YOUR GOAL: Below this line are records; transcribe exactly the lines between the one holding "How do I perform: Click the vertical" and the one holding "Given: Collapse the 关系 section", inclusive, and omit the pictures.

DATA:
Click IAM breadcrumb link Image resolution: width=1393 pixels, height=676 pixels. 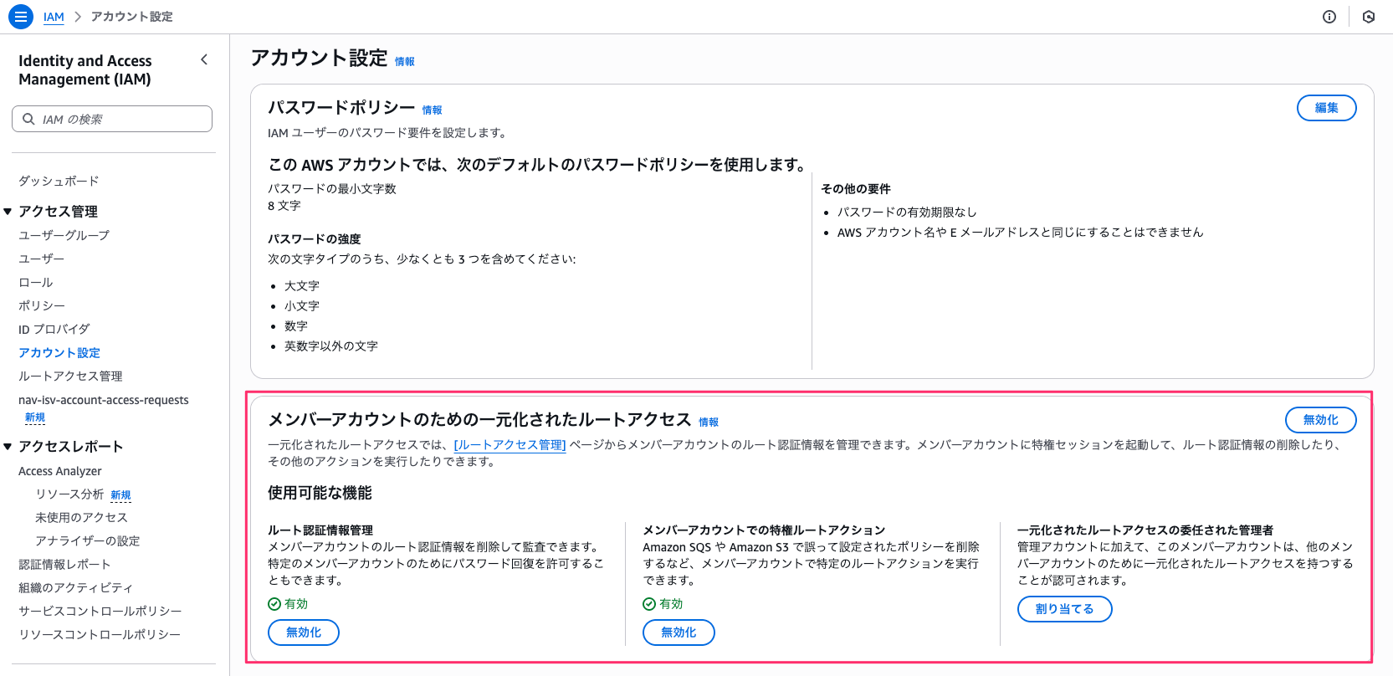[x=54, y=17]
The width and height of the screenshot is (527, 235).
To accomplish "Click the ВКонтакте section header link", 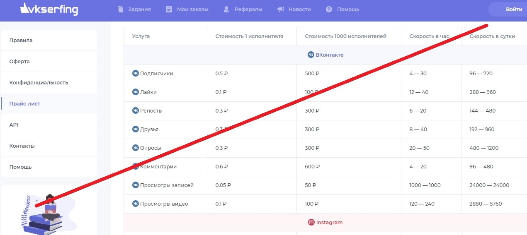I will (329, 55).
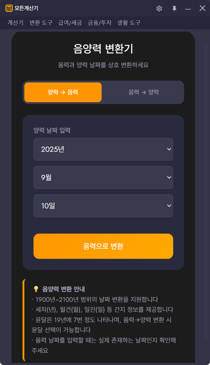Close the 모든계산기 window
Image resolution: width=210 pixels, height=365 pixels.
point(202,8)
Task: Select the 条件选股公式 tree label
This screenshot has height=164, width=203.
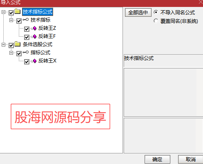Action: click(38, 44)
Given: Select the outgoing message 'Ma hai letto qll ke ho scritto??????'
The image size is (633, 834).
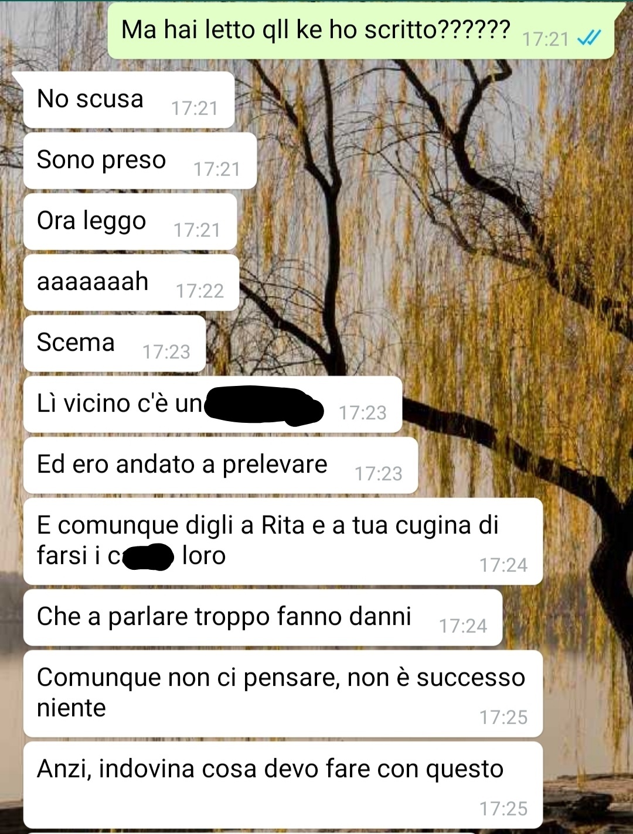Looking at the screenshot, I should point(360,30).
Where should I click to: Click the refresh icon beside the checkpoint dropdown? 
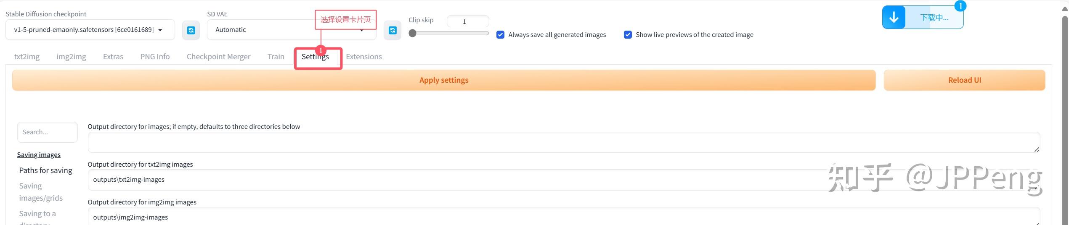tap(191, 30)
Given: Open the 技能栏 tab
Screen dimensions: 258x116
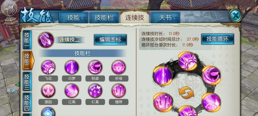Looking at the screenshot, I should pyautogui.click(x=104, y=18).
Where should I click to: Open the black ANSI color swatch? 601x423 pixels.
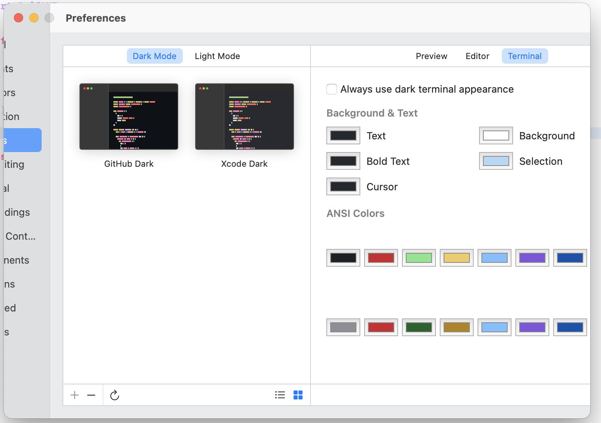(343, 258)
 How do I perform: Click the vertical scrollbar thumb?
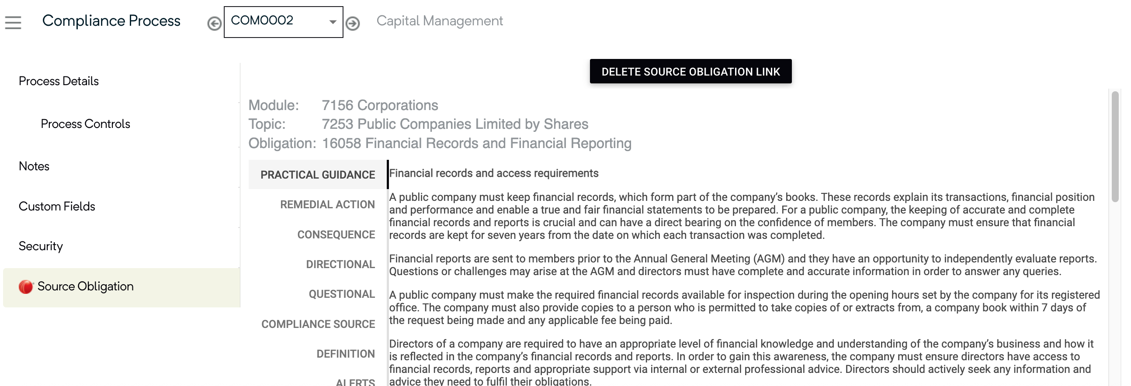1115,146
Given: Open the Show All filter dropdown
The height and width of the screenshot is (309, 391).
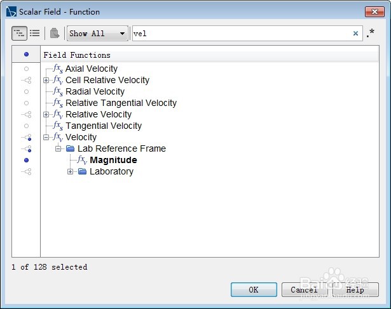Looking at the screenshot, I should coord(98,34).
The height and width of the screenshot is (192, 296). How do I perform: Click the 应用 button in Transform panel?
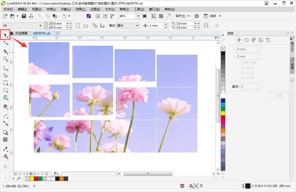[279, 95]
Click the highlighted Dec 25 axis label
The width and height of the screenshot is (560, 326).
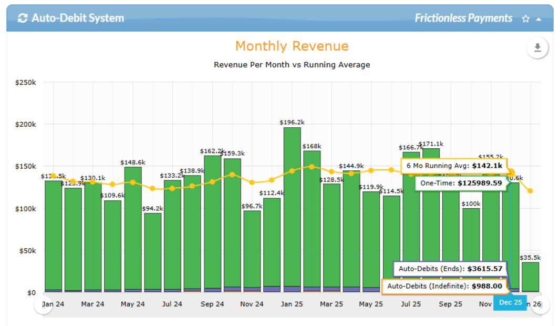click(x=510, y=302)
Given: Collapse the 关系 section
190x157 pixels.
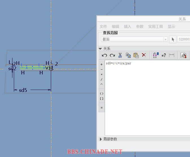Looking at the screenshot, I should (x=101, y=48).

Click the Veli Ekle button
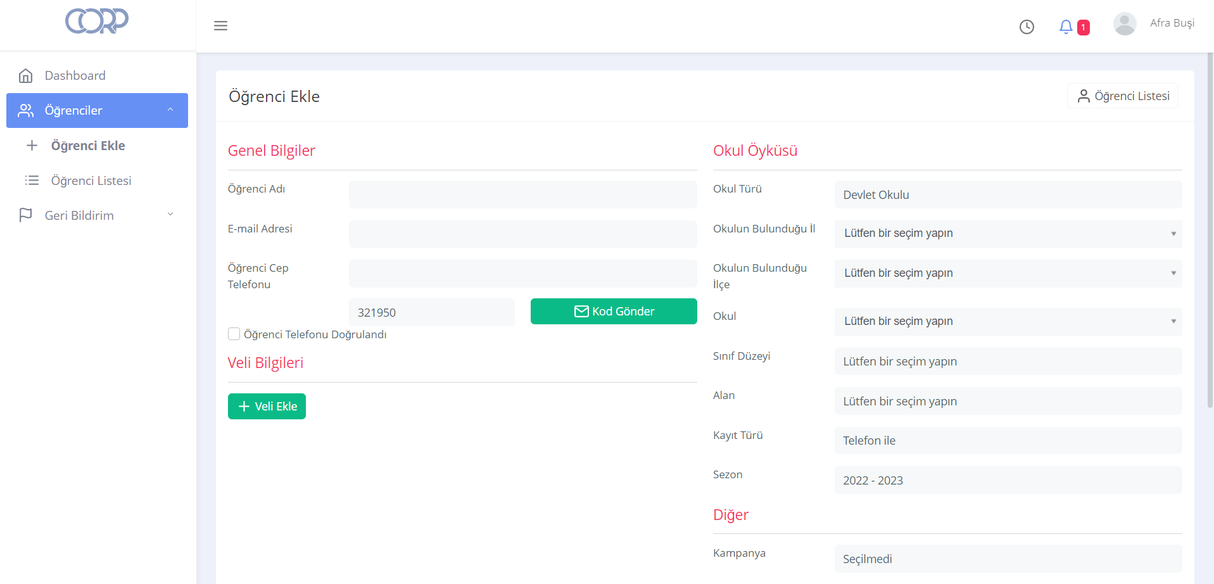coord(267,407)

--

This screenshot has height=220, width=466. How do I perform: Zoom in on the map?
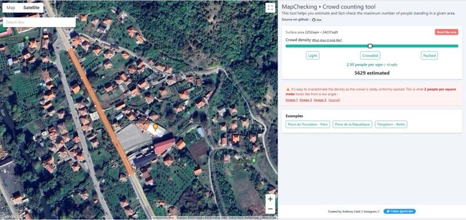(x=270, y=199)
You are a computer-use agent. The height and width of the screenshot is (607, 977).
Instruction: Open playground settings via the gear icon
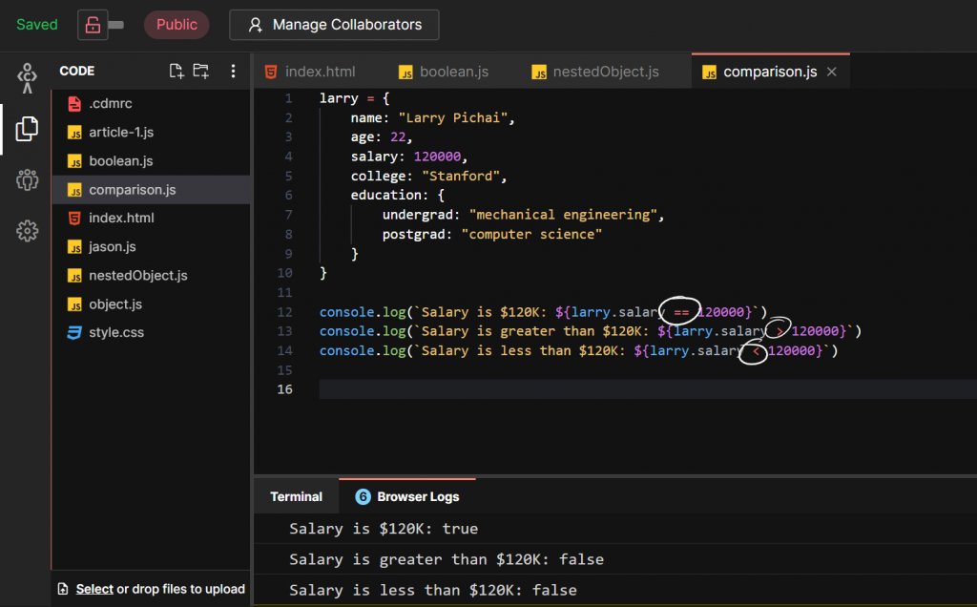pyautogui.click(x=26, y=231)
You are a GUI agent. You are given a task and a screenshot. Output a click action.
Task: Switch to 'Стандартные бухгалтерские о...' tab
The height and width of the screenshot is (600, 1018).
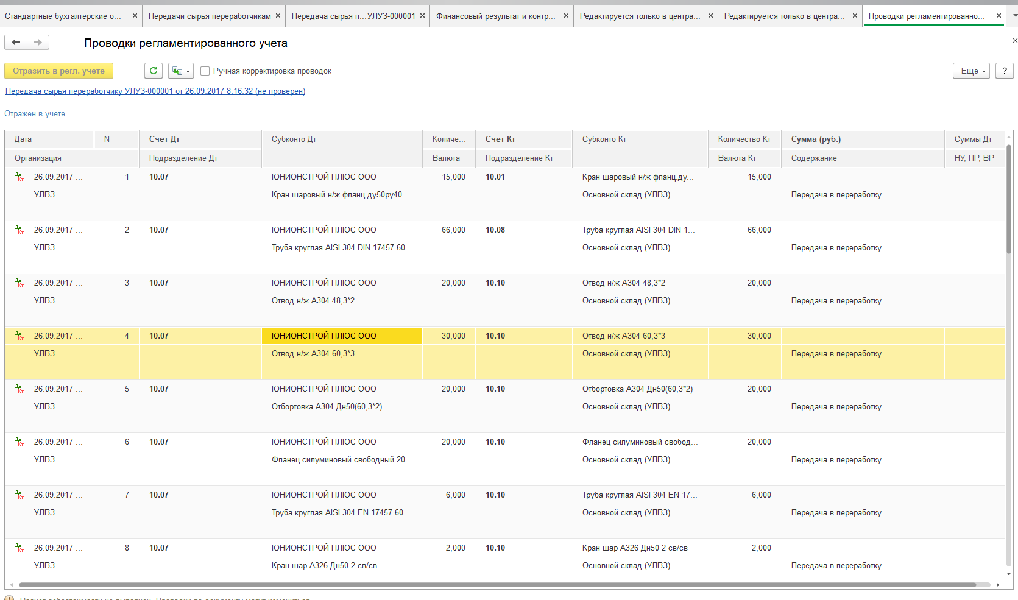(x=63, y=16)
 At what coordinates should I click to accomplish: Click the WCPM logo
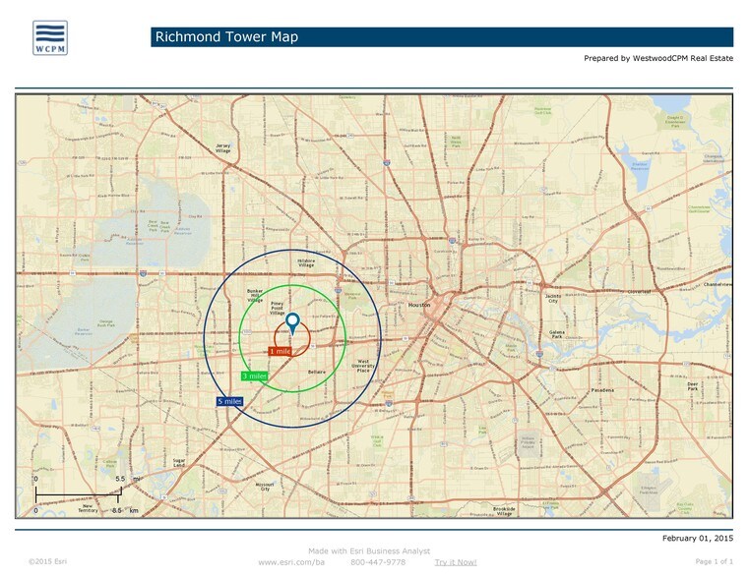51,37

* * *

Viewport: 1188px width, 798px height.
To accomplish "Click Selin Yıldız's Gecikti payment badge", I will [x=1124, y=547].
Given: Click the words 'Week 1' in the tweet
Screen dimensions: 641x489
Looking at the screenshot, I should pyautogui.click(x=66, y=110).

ANSWER:
 How do I perform: Click the vertical scrollbar thumb?
1115,146
Given: Open the Show All filter dropdown
The height and width of the screenshot is (309, 391).
Looking at the screenshot, I should coord(98,34).
The height and width of the screenshot is (192, 296). How do I perform: Click the 应用 button in Transform panel?
[279, 95]
Click the highlighted Dec 25 axis label
The width and height of the screenshot is (560, 326).
click(x=510, y=302)
Given: Collapse the 关系 section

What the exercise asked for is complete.